An exciting breakthrough in mapping your genome now needs freedom to reach its potential:

What in our genes causes us to have arthritis, diabetes or a cancer that doesn’t respond to treatment? To uncover the answers in the 6 billion bases of DNA that make up the human genome requires sequencing populations.
“If you have 10,000 people with Alzheimer’s and 10,000 people who never showed signs of the disease, the idea is that you could sequence both those groups and learn something about Alzheimer’s,” Wilson explained. “Because every human is different from every other human, you can’t do that with just five people with Alzheimer’s and five people without. You won’t have enough data to pinpoint the differences.”
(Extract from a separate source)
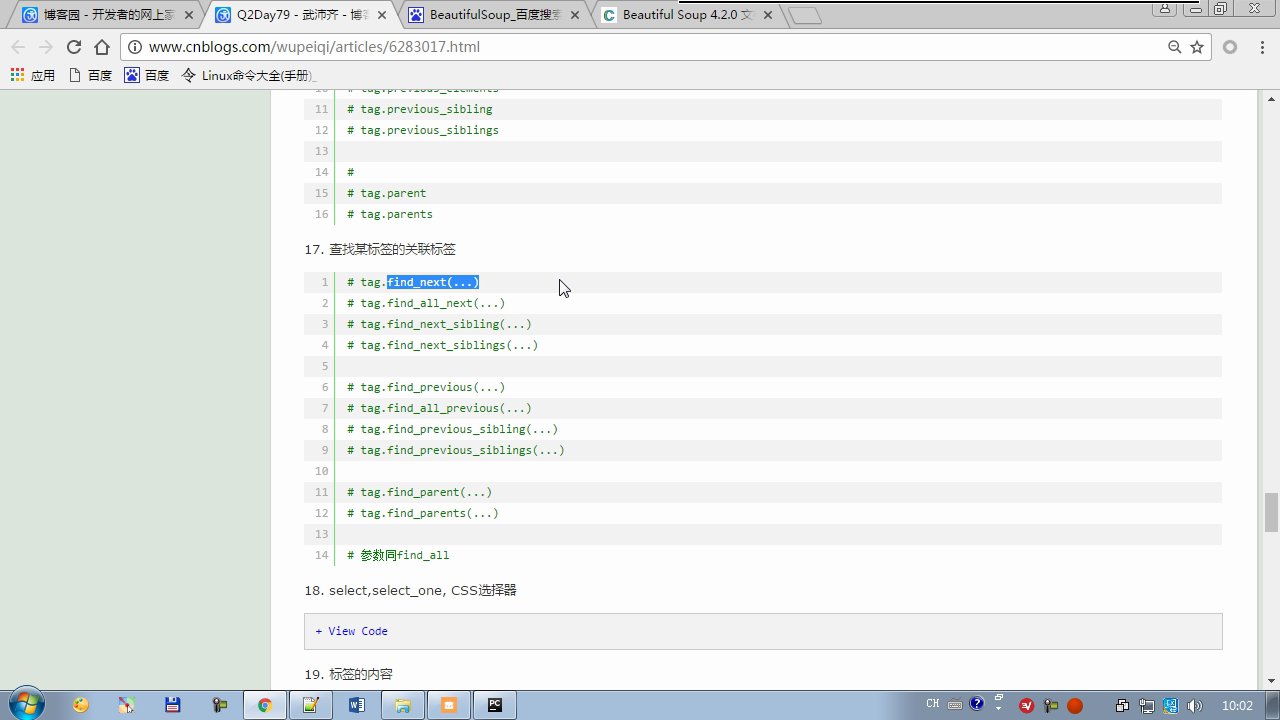Image resolution: width=1280 pixels, height=720 pixels.
Task: Expand the '+ View Code' section
Action: (x=351, y=631)
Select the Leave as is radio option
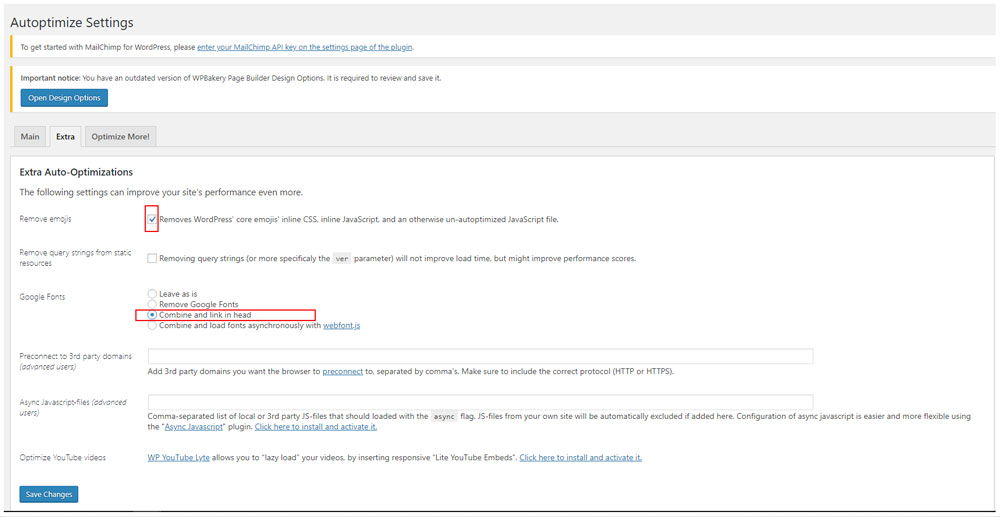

A decade ago they adapted the dot matrix printer to do 10,000 medical micro-experiments in the time it took to do one.

Right now medicine is in lockdown in the USA, with the FDA owned by BigPharm.   They will want to keep a lid on this and continue their control of medicine, as the phone companies once kept control on communication.

Figuring out fast what ails you also informs doctors of exactly the precise dosage and combination of chemicals to help you.  And if you allow your records to go public on some "google doc" countless researchers will achieve validity and reliability (science) on what is working and what is not.

This breaks the nonsense argument it takes billions to create a medicine thus we need patents to help BigPharm recover its investment.

Today compounding pharmacies, the local drug stores that can make up your drugs to prescription on the spot will do very well making up the medicines your doctor designs based on your genome, and informed by the free market science out there...

Imagine...

Crowd source studies

Crowd sourced funding

Crowd sourced refereeing

open-sourced science

the mid boggles at the implications...

If we want to see an economic expansion as great if not greater (is not health more important than tweeting?) than the internet revolution, then we need to deregulate medicine that way we deregulated telephony in 1980.  That would do it.